Our Changing Community – Through a slide show presentation and guided tour students will explore the development of Quesnel. Hands on activities will allow children to compare technologies used in past and present. 1 to 1 1⁄2 hours.

First Nations – Students have an opportunity to learn about Dakelh (Carrier) culture in the Footprints in Stone exhibit. A question sheet directs their attention to particular artifacts and information panels. They also have an opportunity to listen to the stories of local Elders recorded on video. Recommended for grades 3 and up. For groups of more than 15 students this unit can be combined with either the Fur Trade or the Archaeologist programs. 45 minutes, 1 1⁄2 – 2 hrs in combination.

The Fur Trade - This program focuses on the interaction between First Nations and traders from the Northwest and Hudson Bay Companies. Students will explore the exchange of goods, knowledge and technology between these groups using visual aids, hands on materials and participation in a fur trade game. 45 minutes – 1 hour as a single unit, 1 1⁄2 - 2 hrs combined with the First Nations unit.

The Archaeologist – Students will explore the role of archaeology in uncovering the past. What is an artifact? What materials are preserved in our soil and climate? How are objects dated? Students will participate in a simulated dig and document their finds. They will discuss what they can learn from the material they have uncovered and what information is missing. This unit can be combined with a museum tour, scavenger hunt or the First Nations program. Recommended for grades 3 and up. 45 minutes – 1 hour as a single unit, 1 1⁄2 - 2 hrs combined with the First Nations unit.
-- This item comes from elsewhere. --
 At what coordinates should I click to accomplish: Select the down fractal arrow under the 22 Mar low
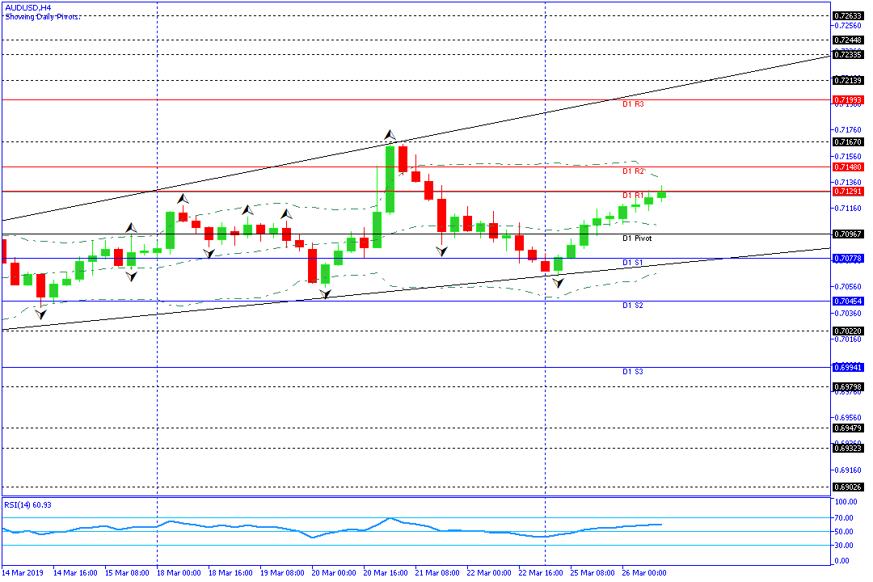point(557,282)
The Museum Curator – Combine a tour of the museum with an opportunity to examine an artifact in greater detail and learn a little about the role of a museum curator. This exercise will develop observation, critical thinking and written and/or verbal skills as students don white gloves, measure and describe their artifact, deduce its use and report to the class. (Objects can be selected to illustrate particular themes such as jobs in the community, changes in technology, or simple machines.)

Immigrant Stories – This program is designed to introduce students to a variety of primary source materials and to learn about the life of Chinese Immigrants to BC. Students will be told the story of C.D. Hoy, who immigrated from China in 1902. They will select early photographs taken by Mr. Hoy and answer questions to learn more of the story behind the photograph. They will examine immigration applications of Chinese miners who came to Quesnel in the 19th century to see how much information they can learn from official documents and they will watch short videos of Elders from Quesnel's Chinese community describing their memories of growing up in Quesnel. Students will also have an opportunity to tour the Chinese collections. Students can be provided with free time to complete a scavenger hunt of objects brought to Quesnel by immigrants from many different cultures.

Drama & Language Arts - Let the museum be a source of inspiration for your students creativity. We will warm up with a few drama exercises and play Victorian parlour games. Students will select a prop or article of clothing from our tickle trunk and develop a character. Working in groups with an archival photograph as inspiration, we will develop short skits, telling the story of what happened before the photo was taken or bring the photo to life to act out what happened next. Alternately the photographs can be used as a source of inspiration for a creative writing exercise. Approximately 1 hr.

Many if these programs can be modified and offered as outreach programs brought to your school.